L’articolo indaga le potenzialità narrative della rappresentazione dell’inespressività femminile fra pittura, cinema, letteratura e fotografia. Si rintraccia la persistenza di una specifica iconografia, in cui viene raffigurato un soggetto femminile dallo sguardo generalmente inespressivo e in cui proprio l’inespressività del volto si fa fulcro nevralgico della rappresentazione. Accompagnata da una gestualità ripetitiva, l’inespressività si carica di una componente tanto narrativa quanto emotiva tale da portare alla definizione di una vera e propria Pathosformel. Viene proposto un excursus interpretativo sull’evoluzione di questa immagine a partire da un paradigma pittorico che si afferma con la pittura impressionista e post-impressionista del secondo Ottocento, sino ad uno più propriamente cinematografico. L’attenzione si focalizza soprattutto su questa seconda fase, analizzando le potenzialità narrative dell’inquadratura cinematografica all’interno di linguaggi non cinematografici attraverso l’analisi di alcuni case studies: l’opera pittorica di Edward Hopper, il romanzo Tra donne sole (1949) di Cesare Pavese e la serie di fotografie Untitled Film Stills (1977-80) di Cindy Sherman.

This article aims at investigating the narrative potential of the female expressionless across painting, cinema, literature and photography. A specific iconography will be retraced: the representation of a female subject characterized by an expressionless gaze. Usually accompanied by a repetitive gesture, the expressionless gaze becomes the very core of the representation, thus conveying narrative and emotional components. In light of this, the iconography of female expressionless will be defined as a Pathosformel. The article will provide an overview of the representation of female expressionless between two different paradigms: the first is a pictorial one, and it established in Impressionist and Post-impressionist paintings; the second is a more cinematic one, and it will be the major focus of the article. The narrative use of cinematic frames will be related to the representation of female expressionless in non-cinematic media, such as painting, literature and photography. The analysis will focus on three case studies: Edward Hopper’s works of art, the novel Tra donne sole by Cesare Pavese, and the photographic series Untitled Film Stills by Cindy Sherman. 

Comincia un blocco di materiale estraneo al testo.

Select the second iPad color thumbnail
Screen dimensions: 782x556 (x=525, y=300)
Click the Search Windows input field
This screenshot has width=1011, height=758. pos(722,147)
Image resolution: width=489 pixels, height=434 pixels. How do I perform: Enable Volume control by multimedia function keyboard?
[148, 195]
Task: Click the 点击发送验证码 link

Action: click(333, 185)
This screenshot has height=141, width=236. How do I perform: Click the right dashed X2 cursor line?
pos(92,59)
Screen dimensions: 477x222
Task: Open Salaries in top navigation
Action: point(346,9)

All’interno di questo articolo intraprenderemo un percorso di indagine sulle potenzialità narrative di un’immagine diffusa in mezzi artistici differenti: la raffigurazione di un soggetto femminile dallo sguardo generalmente inespressivo, in cui proprio l’inespressività del volto diventa fulcro nevralgico della rappresentazione. Caratterizzata da una gestualità ripetitiva, questa immagine si carica di tratti narrativi ed emotivi tali da condurci alla definizione di un’autentica Pathosformel.

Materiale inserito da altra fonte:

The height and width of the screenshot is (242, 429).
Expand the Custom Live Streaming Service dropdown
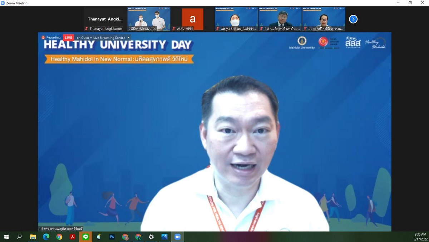coord(128,38)
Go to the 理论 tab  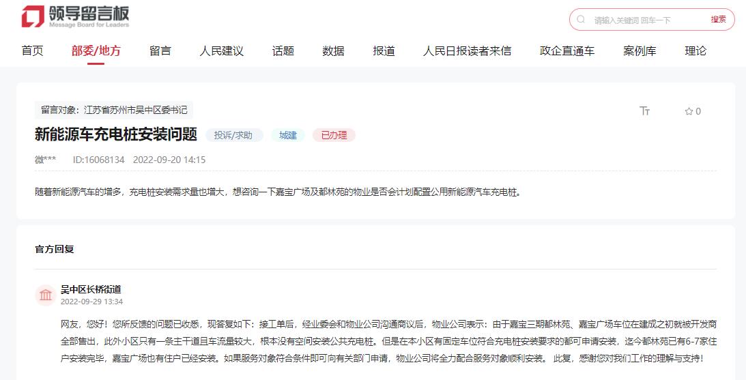click(x=695, y=51)
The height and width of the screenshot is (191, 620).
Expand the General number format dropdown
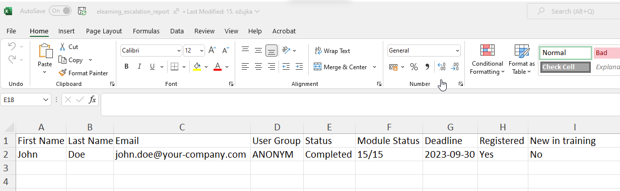457,51
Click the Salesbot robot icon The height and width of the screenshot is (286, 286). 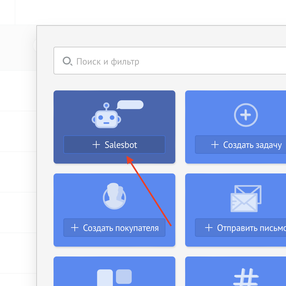coord(106,117)
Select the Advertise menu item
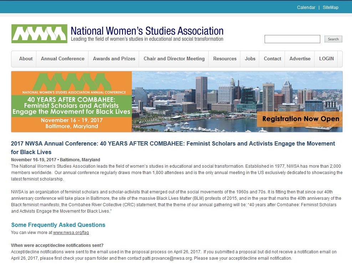The width and height of the screenshot is (352, 264). [300, 59]
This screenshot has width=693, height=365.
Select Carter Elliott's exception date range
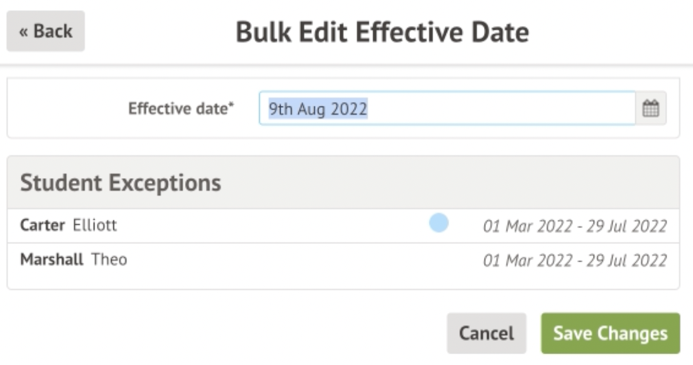575,226
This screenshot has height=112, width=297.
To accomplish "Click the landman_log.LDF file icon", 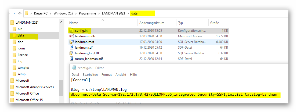I will coord(71,53).
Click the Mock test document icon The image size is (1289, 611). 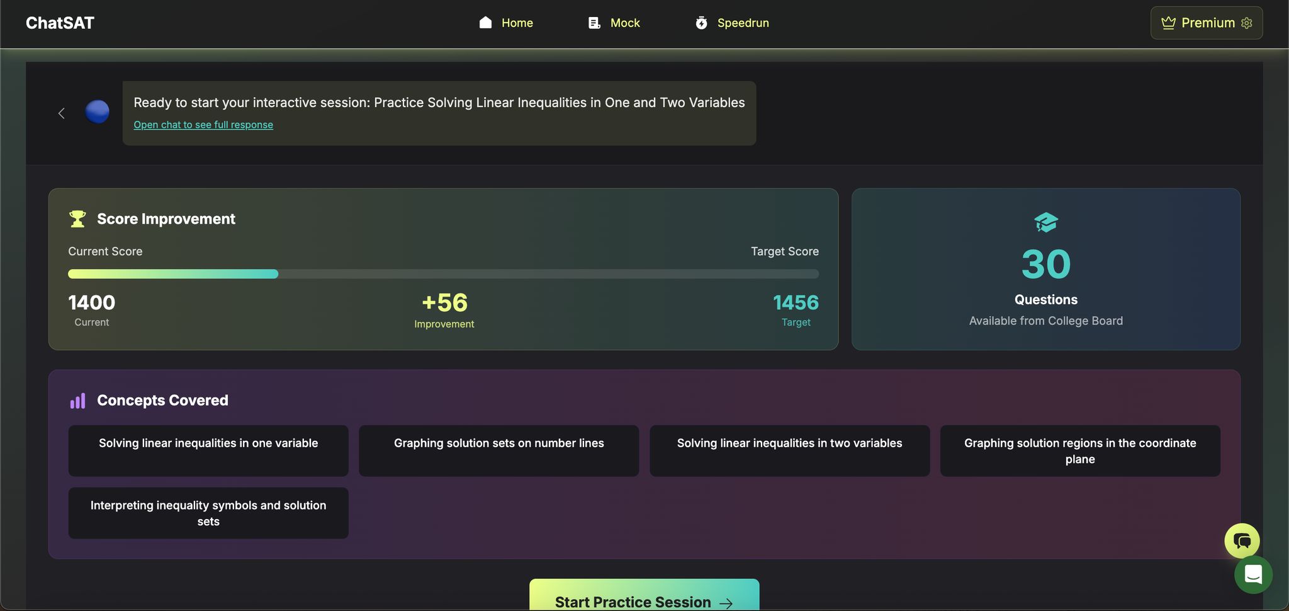point(594,23)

Attraverso un excursus sull’evoluzione di questa immagine, ci muoveremo a partire da un paradigma pittorico, affermatosi con la pittura impressionista e post-impressionista del secondo Ottocento, per arrivare ad uno più propriamente cinematografico. Ci concentreremo soprattutto su questa seconda fase, in cui emergono le potenzialità narrative dell’inquadratura cinematografica all’interno di linguaggi non cinematografici, come la pittura, la letteratura e la fotografia. Verranno presi in esame alcuni case studies, in particolare l’opera pittorica di Edward Hopper, il romanzo Tra donne sole (1949) di Cesare Pavese e la serie di fotografie Untitled Film Stills (1977-80) di Cindy Sherman.

L’analisi degli elementi compositivi delle immagini avverrà in un’ottica culturale, con l’obiettivo di farne emergere le componenti narrative. Un discorso sulla rappresentazione del femminile all’interno della modernità accompagnerà tutta la riflessione: metteremo in relazione le immagini analizzate con i processi di emancipazione femminile in atto fra la fine dell’Ottocento e il Novecento, rintracciandone i diversi paradigmi rappresentativi.